I'm not really sure what topics exactly this falls under, so I apologize if I've misclassified this question.
There is a neat way of computing $\sum_{n=1}^{\infty}\frac{1}{n^{2}}$ using Fourier analysis: Compute the Fourier series of $t^2$ extended $2\pi$-periodically, which turns out to be
$$\frac{\pi^{2}}{3}+4\sum_{n=1}^{\infty}\frac{1}{n^{2}}$$
By Fejer's theorem (I think), the Fourier series around $\pi$ converges, so we get an equation that can be solved for the $\zeta(2)$.

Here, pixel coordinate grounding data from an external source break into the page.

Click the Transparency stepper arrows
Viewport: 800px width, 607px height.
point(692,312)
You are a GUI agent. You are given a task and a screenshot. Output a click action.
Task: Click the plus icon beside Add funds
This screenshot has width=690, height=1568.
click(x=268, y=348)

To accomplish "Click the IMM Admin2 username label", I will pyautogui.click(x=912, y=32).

I think a similar approach can be taken for $\zeta(2k)$ by taking $t^{2k}$ extended $2\pi$-periodically, but all my attempts to do something like this for odd integers fail.
On the other hand, since $1/n^k$ for $k$ odd is in $\ell^2$, there should be an $L^2$ function that has the sequence as its Fourier coefficients. Can one be explicitly constructed? What if we allow the entries in the sequence to alternate, or let finitely many of them deviate from $1/n^k$?

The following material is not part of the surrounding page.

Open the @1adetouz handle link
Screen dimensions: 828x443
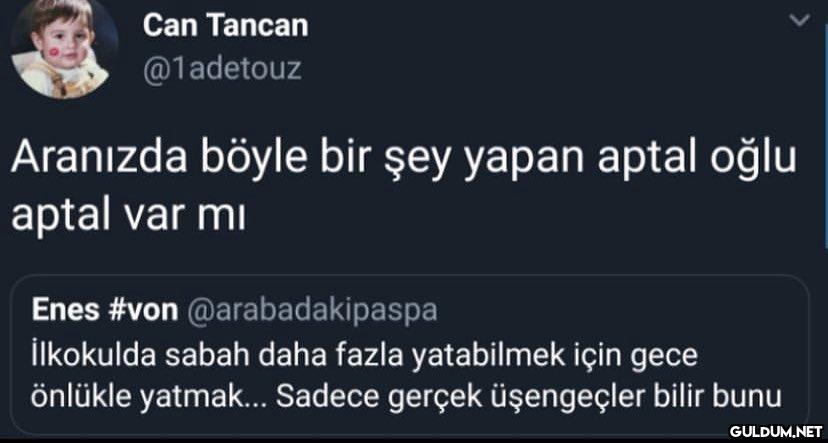click(x=222, y=69)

Basically, I want to find an $L^2$, $2\pi$-periodic function whose Fourier coefficients would give a relatively straightforward computation of $\zeta(k)$ when $k$ is odd.
Best Answer
Well, I wish you the best. But I don't think you are going to succeed for two reasons:
(1) Proving almost anything about $\zeta(2k+1)$ is hard.
(2) There are nice formulas for $\sum_{n=1}^{\infty} \cos (n \theta)/n^{2k}$ and for $\sum_{n=1}^{\infty} \sin (n \theta)/n^{2k+1}$. There are not particularly nice formulas for $\sin$ with even powers or $\cos$ with odd. One way to think about this is that the imaginary part of $\log (1-e^{i \theta})$ has a simple formula but the real part does not.